Peru is generally a well developed countries in the big cities.  They have a lot of the modern conveniences you’ll usually find in big cities.  In my first visit, the government had held a lot of our medication and supplies for “inspection”.  So I didn’t have any drugs available on our first day in outreach!  We went to a pharmacy around the corner from the hotel and acquired a few ampules of Ketamine, Midazolam, and some other emergency drugs.   Didn’t ask for license or “DEA”.  I thought it was hilarious, but they probably gave it to us knowing we were foreign volunteer doctors.

Main church in Arequipa at night. Quite beautiful isn't it?

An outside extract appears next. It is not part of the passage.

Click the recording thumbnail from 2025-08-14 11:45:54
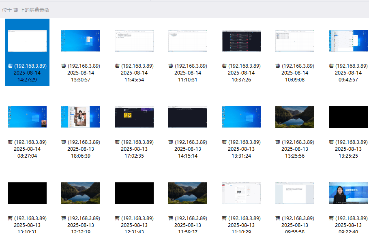This screenshot has height=233, width=369. pyautogui.click(x=134, y=41)
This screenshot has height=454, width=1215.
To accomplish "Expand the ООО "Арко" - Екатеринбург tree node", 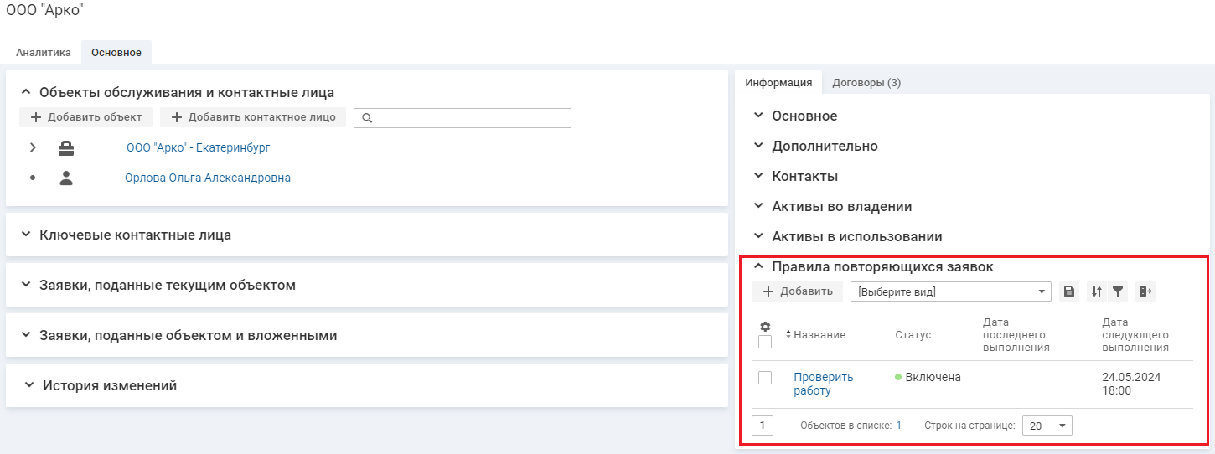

Peruvian food definitely has some interesting characteristics.  Lots of potato in the diet, and their specialty drink is Pisco Sour.  A pisco sour is cocktail containing pisco, lemon or lime juice, egg whites, simple syrup, and bitters.  It tastes great!  Another cuisine that’s interesting is Cuy, its a guinea pig!

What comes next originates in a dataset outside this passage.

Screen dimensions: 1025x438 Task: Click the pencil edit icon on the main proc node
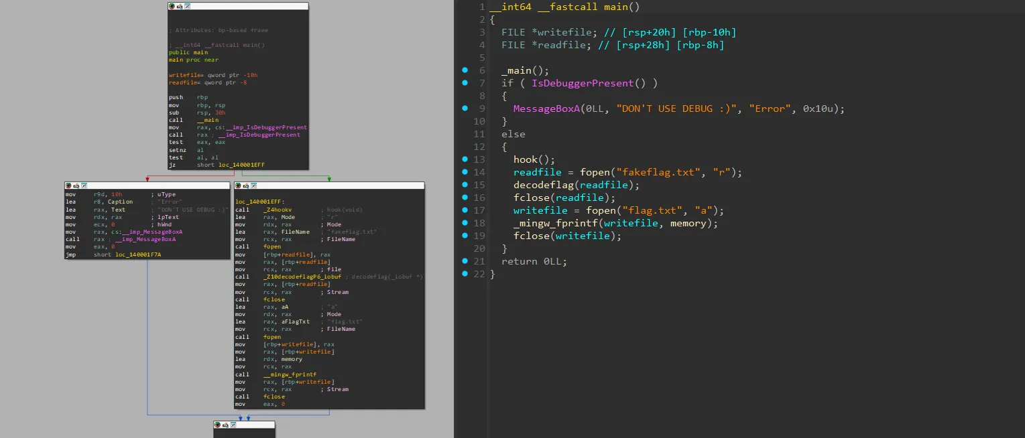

Yummy Cuy with Peruvian Corn and Potato.

I definitely had some fried guinea pig.  It tastes like chicken :p  It was pretty good actually, other meats like alpaca kinda tastes like lamb.

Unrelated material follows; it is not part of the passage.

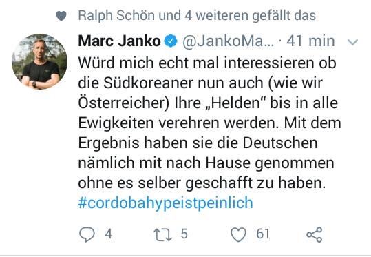The width and height of the screenshot is (371, 257).
Task: Open the profile via the Marc Janko name
Action: (x=120, y=41)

After a weeks work, some of us went to Macchu Picchu.  We stopped by Cusco and did some sightseeing.  Definitely observed more of the local culture here.  There were also remnants of the Inca culture all around.  Inca temples were made so precise with no mortar or cement.  The stones were cut and smoothed to fit each other by the micrometers.  So when the Spaniards try to blow up their temple with cannons, only very little would break off.  Instead, they just built cathedrals and buildings over the temple.  If you visit you’ll be amazed at the architecture these Inca’s were able to build.  Macchu Picchu is definitely worth being one of the 7 modern wonders of the world.  It was huge city built with the same stone work.  Those who really want to experience in full, should definitely get in shape for the hike!  It’s high altitude and steep slopes almost killed me :p  I was gasping for air most of the time, and left in the dust by those more fit.  I didn’t give up and made it to the top, but by then it was time to go…

Next blog I’ll go more into my second trip with them!

The tall peak is Wynna Picchu, wanted to go up there but they closed it off due to weather conditions.

My attempt at being National Geographic photographer.

What's without hanging out with llamas and alpacas in Peru?